Required action
Among the lines of this listing, count those that include "target" and state the count by itself.

Dataset records
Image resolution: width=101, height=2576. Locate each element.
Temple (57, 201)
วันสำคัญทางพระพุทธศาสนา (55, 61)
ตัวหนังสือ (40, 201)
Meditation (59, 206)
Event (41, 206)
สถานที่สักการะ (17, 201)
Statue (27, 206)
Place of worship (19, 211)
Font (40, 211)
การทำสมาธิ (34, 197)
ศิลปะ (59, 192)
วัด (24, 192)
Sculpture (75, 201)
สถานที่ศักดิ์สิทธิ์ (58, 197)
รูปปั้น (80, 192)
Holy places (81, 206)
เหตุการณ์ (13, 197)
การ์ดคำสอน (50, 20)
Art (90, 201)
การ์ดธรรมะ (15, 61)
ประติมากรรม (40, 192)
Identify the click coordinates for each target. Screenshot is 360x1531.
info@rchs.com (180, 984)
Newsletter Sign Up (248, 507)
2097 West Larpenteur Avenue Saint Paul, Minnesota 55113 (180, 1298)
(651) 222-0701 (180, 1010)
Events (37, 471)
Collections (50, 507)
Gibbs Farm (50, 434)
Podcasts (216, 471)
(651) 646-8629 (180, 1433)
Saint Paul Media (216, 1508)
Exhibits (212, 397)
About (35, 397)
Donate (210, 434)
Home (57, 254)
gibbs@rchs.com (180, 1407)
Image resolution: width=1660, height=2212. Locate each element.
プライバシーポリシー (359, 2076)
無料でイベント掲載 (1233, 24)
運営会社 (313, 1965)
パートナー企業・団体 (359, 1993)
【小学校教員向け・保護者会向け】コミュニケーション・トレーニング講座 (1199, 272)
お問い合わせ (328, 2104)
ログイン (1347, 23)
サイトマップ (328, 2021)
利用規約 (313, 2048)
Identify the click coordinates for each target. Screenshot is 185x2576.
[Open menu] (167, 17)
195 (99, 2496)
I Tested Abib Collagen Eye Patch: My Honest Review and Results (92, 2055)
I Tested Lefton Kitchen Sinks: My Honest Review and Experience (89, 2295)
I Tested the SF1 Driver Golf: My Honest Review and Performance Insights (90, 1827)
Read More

Response to the exercise
2